**Given problem:** Transcribe the lines below from the one containing "The image size is (479, 275)." through the one containing "tap(319, 158)", with both of those lines included.
======== Entries shown ========
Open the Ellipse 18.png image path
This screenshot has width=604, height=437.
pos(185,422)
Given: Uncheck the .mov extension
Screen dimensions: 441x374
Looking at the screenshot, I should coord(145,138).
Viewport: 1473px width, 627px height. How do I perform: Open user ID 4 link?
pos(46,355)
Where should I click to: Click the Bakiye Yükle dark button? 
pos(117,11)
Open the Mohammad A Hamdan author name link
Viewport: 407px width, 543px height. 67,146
========
======== Entries shown ========
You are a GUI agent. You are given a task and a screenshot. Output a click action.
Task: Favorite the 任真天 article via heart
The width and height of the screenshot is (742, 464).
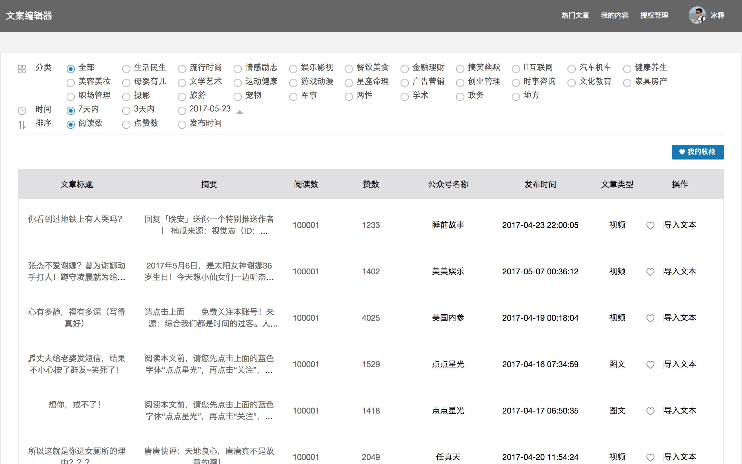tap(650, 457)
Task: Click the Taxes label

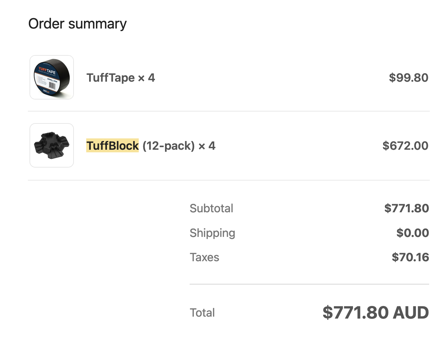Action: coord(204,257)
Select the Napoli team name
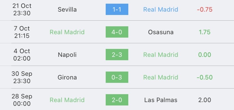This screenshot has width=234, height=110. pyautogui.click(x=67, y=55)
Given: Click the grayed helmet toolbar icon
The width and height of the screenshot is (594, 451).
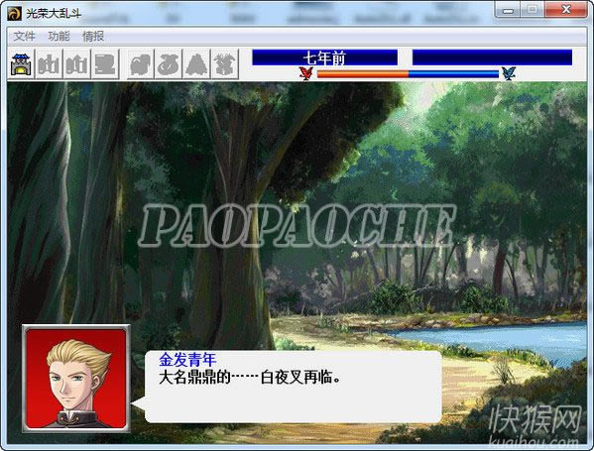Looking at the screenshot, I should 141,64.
========
======== Entries shown ========
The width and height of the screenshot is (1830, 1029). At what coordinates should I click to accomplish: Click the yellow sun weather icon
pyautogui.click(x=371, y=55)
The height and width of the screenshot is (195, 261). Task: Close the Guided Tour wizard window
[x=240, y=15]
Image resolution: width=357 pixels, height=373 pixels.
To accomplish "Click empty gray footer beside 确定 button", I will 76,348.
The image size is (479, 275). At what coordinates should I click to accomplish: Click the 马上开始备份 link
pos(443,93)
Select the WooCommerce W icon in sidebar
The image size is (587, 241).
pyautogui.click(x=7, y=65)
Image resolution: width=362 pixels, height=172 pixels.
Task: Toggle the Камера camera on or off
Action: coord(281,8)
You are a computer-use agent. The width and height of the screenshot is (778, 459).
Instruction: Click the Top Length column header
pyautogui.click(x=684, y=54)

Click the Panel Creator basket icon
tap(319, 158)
========
**Solution:**
The image size is (479, 275). At what coordinates should I click to accomplish: Click the 马上开始备份 link
pos(443,93)
Select the WooCommerce W icon in sidebar
The image size is (587, 241).
pyautogui.click(x=7, y=65)
Image resolution: width=362 pixels, height=172 pixels.
Task: Toggle the Камера camera on or off
Action: coord(281,8)
You are a computer-use agent. The width and height of the screenshot is (778, 459).
Instruction: Click the Top Length column header
pyautogui.click(x=684, y=54)

Click the Panel Creator basket icon
tap(319, 158)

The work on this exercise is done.